Another problem for the aquaculture industry is degradation and low quality of the fat components in the feed due to oxidation. When marine fat, which is the main fat source in fish feed, reacts with oxygen, firstly primary oxidation products like peroxides are made. Peroxides from polyunsaturated fat are unstable and easily degraded by transformation to secondary oxidation products.
Secondary oxidation products are a complex group of compounds like aldehydes and ketones. To analyse the amount of secondary oxidation products the anisidine value is measured. The anisidine number is the intensity of a colour that develops during reaction between the chemical anisidine and aldehydes in the fat. The anisidine value is given without denomination.
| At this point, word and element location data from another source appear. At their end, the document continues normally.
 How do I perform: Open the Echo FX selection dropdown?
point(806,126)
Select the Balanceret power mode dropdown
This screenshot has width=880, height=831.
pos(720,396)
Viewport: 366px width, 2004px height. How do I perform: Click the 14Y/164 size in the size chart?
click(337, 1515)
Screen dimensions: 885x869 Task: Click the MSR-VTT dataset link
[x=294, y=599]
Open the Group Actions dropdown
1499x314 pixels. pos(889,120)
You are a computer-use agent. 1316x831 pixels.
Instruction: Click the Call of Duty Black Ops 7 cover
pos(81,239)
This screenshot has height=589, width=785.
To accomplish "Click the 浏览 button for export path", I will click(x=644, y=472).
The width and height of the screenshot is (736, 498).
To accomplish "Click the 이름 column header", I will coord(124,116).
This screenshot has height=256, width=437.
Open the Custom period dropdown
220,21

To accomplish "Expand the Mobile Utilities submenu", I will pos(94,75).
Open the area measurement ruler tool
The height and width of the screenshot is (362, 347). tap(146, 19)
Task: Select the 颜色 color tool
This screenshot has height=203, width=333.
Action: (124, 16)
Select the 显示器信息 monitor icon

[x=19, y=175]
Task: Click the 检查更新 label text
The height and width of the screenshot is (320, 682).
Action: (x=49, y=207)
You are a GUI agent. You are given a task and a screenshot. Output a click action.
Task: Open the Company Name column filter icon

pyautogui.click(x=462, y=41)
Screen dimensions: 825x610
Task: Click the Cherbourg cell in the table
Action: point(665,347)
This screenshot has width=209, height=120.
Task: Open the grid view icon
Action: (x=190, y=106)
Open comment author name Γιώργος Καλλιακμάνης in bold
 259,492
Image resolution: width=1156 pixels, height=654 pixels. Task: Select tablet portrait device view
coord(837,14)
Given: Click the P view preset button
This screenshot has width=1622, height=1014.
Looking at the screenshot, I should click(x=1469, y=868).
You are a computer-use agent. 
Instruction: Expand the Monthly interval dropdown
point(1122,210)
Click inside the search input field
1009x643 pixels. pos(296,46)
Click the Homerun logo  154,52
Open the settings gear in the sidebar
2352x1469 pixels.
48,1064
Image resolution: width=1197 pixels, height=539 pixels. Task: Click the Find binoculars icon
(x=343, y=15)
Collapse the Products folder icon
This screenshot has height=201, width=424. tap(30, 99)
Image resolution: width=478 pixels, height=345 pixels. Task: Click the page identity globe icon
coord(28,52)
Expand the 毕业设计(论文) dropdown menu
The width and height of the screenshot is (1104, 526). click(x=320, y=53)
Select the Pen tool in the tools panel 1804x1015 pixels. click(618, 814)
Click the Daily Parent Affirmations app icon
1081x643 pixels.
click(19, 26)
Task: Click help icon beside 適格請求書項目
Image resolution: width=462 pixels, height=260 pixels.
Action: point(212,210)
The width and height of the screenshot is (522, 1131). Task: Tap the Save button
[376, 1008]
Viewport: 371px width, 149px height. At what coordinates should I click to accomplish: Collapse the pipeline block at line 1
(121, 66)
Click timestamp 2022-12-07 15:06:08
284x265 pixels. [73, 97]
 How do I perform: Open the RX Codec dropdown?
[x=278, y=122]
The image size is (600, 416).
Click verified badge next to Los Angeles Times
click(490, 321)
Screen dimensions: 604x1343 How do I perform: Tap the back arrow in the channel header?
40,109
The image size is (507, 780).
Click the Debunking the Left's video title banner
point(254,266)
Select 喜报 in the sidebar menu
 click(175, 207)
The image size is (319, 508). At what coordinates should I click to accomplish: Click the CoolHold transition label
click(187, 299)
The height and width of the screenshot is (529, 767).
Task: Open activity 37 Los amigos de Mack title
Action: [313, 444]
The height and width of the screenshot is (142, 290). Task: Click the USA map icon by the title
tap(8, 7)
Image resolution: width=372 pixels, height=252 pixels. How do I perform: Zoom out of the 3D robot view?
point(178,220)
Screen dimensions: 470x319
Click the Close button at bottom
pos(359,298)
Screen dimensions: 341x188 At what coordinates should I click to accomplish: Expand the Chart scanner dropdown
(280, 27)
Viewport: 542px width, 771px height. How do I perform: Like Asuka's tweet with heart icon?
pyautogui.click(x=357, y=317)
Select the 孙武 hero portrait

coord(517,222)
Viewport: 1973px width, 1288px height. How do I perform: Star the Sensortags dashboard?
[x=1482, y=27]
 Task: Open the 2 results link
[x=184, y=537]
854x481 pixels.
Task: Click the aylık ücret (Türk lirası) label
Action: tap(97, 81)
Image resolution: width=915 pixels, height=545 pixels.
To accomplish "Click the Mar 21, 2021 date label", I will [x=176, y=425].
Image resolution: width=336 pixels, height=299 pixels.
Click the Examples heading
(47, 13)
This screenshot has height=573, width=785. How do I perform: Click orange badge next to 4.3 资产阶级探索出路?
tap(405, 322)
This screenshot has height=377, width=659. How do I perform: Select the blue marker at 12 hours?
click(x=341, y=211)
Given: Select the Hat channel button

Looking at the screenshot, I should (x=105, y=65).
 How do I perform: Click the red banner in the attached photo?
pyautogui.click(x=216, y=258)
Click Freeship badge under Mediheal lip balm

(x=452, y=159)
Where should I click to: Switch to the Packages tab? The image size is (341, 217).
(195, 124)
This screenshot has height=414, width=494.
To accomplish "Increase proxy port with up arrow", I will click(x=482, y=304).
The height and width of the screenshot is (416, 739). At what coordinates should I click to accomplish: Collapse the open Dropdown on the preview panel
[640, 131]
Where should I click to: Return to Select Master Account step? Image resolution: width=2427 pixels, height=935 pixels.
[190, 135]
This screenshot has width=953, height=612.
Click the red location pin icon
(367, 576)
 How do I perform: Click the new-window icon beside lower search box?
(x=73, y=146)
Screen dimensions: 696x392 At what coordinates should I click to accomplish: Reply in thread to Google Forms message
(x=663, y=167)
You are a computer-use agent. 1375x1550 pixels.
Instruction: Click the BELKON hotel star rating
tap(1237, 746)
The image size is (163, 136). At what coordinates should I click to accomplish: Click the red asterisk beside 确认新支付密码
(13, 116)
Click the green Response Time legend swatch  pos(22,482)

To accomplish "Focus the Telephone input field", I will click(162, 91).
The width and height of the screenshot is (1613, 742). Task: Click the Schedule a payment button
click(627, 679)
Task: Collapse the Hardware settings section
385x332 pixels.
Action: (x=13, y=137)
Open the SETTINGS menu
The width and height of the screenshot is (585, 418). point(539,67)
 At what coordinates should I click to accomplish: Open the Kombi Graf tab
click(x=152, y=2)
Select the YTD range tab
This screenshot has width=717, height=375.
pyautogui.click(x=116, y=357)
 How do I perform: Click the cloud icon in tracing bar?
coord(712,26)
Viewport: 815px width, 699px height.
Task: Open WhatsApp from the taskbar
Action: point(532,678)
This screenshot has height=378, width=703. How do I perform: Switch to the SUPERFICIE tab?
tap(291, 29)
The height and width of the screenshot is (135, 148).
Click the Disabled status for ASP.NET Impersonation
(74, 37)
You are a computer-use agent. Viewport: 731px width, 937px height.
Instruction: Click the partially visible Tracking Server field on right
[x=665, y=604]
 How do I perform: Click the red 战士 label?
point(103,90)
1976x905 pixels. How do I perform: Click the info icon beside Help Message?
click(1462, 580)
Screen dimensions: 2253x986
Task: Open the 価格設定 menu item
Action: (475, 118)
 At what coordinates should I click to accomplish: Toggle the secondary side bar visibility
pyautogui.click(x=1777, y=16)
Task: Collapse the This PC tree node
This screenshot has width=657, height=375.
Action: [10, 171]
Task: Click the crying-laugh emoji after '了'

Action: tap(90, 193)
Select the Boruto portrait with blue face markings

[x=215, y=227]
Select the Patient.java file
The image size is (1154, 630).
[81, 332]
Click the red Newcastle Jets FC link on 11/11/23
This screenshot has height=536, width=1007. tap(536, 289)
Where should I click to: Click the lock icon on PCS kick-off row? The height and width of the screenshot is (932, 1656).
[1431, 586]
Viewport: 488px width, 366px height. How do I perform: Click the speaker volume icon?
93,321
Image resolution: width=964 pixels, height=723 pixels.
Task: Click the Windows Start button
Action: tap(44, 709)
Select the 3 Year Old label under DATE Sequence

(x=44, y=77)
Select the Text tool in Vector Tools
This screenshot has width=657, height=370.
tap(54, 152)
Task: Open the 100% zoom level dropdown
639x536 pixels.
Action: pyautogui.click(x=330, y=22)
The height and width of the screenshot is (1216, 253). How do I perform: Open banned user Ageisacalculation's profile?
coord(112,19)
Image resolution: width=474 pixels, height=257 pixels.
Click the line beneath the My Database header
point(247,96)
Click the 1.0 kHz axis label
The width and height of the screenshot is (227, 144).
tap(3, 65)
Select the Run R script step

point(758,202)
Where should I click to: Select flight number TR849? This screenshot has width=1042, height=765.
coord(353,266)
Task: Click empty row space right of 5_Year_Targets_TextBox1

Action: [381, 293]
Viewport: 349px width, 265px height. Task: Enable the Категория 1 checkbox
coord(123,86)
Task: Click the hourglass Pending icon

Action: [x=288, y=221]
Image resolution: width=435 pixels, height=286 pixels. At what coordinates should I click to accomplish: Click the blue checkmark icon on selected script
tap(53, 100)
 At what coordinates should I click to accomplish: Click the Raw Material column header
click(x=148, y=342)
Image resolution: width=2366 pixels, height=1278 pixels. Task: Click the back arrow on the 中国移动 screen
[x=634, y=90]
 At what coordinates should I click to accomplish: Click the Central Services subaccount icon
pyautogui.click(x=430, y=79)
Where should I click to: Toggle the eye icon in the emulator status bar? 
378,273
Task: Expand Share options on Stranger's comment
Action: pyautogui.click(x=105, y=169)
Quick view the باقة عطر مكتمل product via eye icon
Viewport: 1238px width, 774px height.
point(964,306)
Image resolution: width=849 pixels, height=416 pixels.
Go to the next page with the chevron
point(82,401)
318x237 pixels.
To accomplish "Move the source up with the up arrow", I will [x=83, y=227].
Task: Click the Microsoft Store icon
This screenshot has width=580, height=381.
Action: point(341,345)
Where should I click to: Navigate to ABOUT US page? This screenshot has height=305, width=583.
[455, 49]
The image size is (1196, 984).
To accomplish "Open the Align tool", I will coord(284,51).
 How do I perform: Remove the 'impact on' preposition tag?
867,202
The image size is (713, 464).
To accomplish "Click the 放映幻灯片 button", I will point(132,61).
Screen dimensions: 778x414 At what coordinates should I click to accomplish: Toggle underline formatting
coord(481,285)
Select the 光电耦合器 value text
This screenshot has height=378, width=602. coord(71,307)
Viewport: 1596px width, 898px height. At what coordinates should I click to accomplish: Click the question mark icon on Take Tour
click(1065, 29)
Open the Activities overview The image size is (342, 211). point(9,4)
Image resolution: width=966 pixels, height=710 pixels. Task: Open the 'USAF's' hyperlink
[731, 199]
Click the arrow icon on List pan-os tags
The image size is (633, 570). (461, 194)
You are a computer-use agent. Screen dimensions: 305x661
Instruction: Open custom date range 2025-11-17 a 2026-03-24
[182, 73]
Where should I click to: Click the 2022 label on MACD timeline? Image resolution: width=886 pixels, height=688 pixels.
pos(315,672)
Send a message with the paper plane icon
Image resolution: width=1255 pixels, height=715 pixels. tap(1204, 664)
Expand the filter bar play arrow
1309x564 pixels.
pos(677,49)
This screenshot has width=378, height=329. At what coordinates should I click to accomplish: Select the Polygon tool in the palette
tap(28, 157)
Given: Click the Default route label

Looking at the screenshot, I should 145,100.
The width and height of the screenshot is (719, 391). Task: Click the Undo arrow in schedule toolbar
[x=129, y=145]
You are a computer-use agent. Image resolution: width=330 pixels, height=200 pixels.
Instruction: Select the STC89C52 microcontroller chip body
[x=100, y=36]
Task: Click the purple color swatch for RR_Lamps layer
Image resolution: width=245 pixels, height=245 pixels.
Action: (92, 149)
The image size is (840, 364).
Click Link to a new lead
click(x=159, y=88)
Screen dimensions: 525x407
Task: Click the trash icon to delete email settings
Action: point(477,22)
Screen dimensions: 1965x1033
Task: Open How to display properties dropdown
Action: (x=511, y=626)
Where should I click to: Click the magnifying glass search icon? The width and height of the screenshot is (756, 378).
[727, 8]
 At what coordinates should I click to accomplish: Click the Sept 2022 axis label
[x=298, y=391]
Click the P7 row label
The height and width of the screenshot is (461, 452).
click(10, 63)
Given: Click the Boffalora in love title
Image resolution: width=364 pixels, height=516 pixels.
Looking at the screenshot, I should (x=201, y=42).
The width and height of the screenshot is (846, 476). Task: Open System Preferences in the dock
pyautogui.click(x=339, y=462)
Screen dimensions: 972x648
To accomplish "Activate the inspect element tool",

The level of oxidation is often given as totox-value. Totox-value is two times the peroxide value added with the anisidine value.
For fish feed an oil having a totox-value below 20 should be used to secure optimal growth for the fish. It is today difficult to provide oils having a totox-value below 20. Oils with a totox-value of up to 30 are available. By reducing the oxidation oils not nutritional acceptable could be made available as a source for fat in feed. This would be very much appreciated by the aquaculture industry as the supply of fish oils are limited.
Oxidation of fat is a problem also with regard to fat sources like vegetable oils and animal oils other than marine oils.
It has surprisingly been found that by treating fish oils with urea oxidation has been considerably reduced. Even more surprisingly it was notified that oxidation of astaxanthin kept in a fish oil treated by urea was considerably reduced.
The main object of the invention is to provide a method for stabilising vegetable and animal oils with regard to oxidation.
Another main object of the invention is to provide a method for stabilising pigments like astaxanthin and cantaxanthin, with regard to oxidation.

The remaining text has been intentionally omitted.